SEC FILE NO.
SECURITIES AND EXCHANGE COMMISSION
Washington, D.C. 20549
NOTIFICATION OF LATE FILING
x Form 10-K ¨ Form 20-F ¨ Form 11-K ¨ Form 10-Q ¨ Form 10-D
¨ Form N-SAR ¨ Form N-CSR
For Period Ended: June 30, 2018
¨ Transition Report on Form 10-K
¨ Transition Report on Form 20-F
¨ Transition Report on Form 11-K
¨ Transition Report on Form 10-Q
¨ Transition Report on Form N-SAR
For the Transition Period Ended:
Read Instruction Before Preparing Form.
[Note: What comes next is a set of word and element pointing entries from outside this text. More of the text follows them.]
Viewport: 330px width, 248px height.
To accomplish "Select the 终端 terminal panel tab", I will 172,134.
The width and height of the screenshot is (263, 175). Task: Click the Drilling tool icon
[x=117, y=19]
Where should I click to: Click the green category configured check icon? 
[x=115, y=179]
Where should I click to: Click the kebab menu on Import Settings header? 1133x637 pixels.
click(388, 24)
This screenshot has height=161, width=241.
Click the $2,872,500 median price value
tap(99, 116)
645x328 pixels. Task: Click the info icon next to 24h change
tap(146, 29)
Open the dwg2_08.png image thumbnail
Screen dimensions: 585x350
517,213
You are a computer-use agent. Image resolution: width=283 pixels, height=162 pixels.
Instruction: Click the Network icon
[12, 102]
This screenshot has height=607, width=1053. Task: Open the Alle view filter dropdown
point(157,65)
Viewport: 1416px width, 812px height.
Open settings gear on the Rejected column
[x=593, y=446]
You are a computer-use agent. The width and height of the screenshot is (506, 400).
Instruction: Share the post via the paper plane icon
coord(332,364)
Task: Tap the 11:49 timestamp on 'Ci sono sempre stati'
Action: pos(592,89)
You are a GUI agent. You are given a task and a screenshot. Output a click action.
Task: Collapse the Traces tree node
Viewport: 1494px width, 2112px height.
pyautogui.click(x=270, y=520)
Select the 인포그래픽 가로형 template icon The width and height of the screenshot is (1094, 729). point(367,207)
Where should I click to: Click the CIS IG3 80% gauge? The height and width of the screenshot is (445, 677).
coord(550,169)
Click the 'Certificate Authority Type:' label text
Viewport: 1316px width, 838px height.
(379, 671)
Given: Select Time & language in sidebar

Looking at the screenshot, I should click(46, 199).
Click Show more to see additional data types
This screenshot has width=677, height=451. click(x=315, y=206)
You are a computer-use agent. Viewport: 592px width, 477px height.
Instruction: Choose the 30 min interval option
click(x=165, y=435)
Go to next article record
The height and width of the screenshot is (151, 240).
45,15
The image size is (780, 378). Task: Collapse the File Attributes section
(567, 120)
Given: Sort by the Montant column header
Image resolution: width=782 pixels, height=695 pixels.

Please Print or Type.
Nothing in this form shall be construed to imply that the Commission has verified any information contained herein.
If the notification relates to a portion of the filing checked above, identify the Item(s) to which the notification relates:
PART I — REGISTRANT INFORMATION
Full Name of Registrant:
Super Micro Computer, Inc.
Former Name if Applicable:
Address of Principal Executive Office (Street and Number):
980 Rock Avenue
City, State and Zip Code:
San Jose, California 95131
PART II — RULES 12b-25(b) AND (c)
If the subject report could not be filed without unreasonable effort or expense and the registrant seeks relief pursuant to Rule 12b-25(b), the following should be completed. (Check box if appropriate)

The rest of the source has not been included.